= Description of the task =
Beginning with the first line of the data below, extract each line up to and including the one containing "Task: Click the Airbridge App Name field". Copy them exactly and add nothing.
Segment Start: Available data
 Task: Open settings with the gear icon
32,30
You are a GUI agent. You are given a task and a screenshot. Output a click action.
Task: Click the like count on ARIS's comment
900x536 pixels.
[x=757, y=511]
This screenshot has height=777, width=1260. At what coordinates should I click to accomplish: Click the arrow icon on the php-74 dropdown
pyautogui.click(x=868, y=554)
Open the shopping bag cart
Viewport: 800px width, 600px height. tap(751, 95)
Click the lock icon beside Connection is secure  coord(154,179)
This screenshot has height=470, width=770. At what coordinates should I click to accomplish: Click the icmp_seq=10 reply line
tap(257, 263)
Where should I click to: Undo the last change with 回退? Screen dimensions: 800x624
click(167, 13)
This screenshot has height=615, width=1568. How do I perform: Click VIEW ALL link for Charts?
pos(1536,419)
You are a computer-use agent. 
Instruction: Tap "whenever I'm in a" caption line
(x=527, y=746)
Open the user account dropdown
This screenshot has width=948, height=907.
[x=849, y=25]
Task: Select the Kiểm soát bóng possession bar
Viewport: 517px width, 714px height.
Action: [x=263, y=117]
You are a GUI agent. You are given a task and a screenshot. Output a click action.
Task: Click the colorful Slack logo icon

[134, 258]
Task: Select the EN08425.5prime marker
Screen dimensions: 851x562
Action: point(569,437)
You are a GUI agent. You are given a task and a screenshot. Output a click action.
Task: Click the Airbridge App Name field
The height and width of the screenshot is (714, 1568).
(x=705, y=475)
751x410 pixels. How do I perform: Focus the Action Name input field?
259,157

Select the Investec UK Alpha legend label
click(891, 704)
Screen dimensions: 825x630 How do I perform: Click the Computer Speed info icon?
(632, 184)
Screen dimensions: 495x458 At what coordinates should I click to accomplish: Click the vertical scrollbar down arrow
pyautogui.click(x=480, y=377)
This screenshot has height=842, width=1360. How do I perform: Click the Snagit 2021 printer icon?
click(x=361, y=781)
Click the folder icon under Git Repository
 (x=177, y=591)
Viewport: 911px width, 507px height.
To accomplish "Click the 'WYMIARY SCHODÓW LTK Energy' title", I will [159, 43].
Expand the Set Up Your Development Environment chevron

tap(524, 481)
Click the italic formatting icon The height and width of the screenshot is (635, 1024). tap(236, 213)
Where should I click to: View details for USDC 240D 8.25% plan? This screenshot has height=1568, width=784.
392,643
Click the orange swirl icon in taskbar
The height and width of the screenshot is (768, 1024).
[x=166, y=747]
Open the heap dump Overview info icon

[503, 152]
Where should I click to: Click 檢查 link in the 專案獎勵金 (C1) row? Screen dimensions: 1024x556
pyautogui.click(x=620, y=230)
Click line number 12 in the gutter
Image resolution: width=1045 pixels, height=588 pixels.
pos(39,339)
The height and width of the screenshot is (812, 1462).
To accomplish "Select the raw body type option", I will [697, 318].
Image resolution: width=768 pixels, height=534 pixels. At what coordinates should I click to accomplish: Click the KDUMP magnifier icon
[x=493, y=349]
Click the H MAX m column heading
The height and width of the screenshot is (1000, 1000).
Segment End: Available data
= Output of the exercise =
 Task: Open settings with the gear icon
32,30
You are a GUI agent. You are given a task and a screenshot. Output a click action.
Task: Click the like count on ARIS's comment
900x536 pixels.
[x=757, y=511]
This screenshot has height=777, width=1260. At what coordinates should I click to accomplish: Click the arrow icon on the php-74 dropdown
pyautogui.click(x=868, y=554)
Open the shopping bag cart
Viewport: 800px width, 600px height. tap(751, 95)
Click the lock icon beside Connection is secure  coord(154,179)
This screenshot has height=470, width=770. At what coordinates should I click to accomplish: Click the icmp_seq=10 reply line
tap(257, 263)
Where should I click to: Undo the last change with 回退? Screen dimensions: 800x624
click(167, 13)
This screenshot has height=615, width=1568. How do I perform: Click VIEW ALL link for Charts?
pos(1536,419)
You are a computer-use agent. 
Instruction: Tap "whenever I'm in a" caption line
(x=527, y=746)
Open the user account dropdown
This screenshot has width=948, height=907.
[x=849, y=25]
Task: Select the Kiểm soát bóng possession bar
Viewport: 517px width, 714px height.
Action: [x=263, y=117]
You are a GUI agent. You are given a task and a screenshot. Output a click action.
Task: Click the colorful Slack logo icon

[134, 258]
Task: Select the EN08425.5prime marker
Screen dimensions: 851x562
Action: point(569,437)
You are a GUI agent. You are given a task and a screenshot. Output a click action.
Task: Click the Airbridge App Name field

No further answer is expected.